- An NHS Borders project.
- An initiative to be tested in a community hospital and out-of-hours service covering one geographic area in the Borders.
- Aims to improve recognition of, and care for, deteriorating patients and reduce mortality, length of stay and undue distress.
- Involves the development of a reliable model for recognising these patients in the community setting, and designing an appropriate response to ‘rescue’ the patient.
There is currently no standardised way of recognising patients who are deteriorating in the community setting and communicating this across the care interfaces. As moves to provide more care in the community continue, it is important that there is clear decision making support for recognition of deteriorating patients.
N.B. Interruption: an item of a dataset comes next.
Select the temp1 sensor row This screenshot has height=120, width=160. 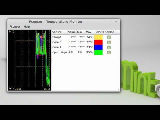click(57, 37)
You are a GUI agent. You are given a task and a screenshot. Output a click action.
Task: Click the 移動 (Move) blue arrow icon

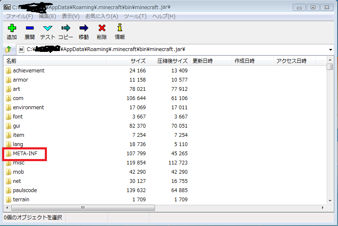click(84, 28)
Early recognition of symptoms of deterioration allows for early intervention and treatment, reducing mortality and morbidity. It also enables more efficient use of health care resources and reduces length of hospital stay.
NHS Borders has four community hospitals where patients with a variety of conditions are provided with rehabilitation, palliative care or step-down care following an acute admission. In addition, the health board runs a community out-of-hours service, led by nursing staff and GPs.
The acute hospital, the Borders General Hospital, has a reliable system for recognising the deteriorating patient and responding appropriately to ‘rescue’ the patient. This project involves designing a model which would be fit for purpose in the community hospital and community out-of-hours service. The model will be tested using improvement methodology to gain reliability before spread.
The aim of the project is to ensure 100% of patients in the test sites receive reliable and timely early warning scores, and that a reliable escalation procedure is followed.
It is anticipated that the model will apply to over half of the patients within the community hospital setting at any one time – equating to between 40 and 50 patients a day.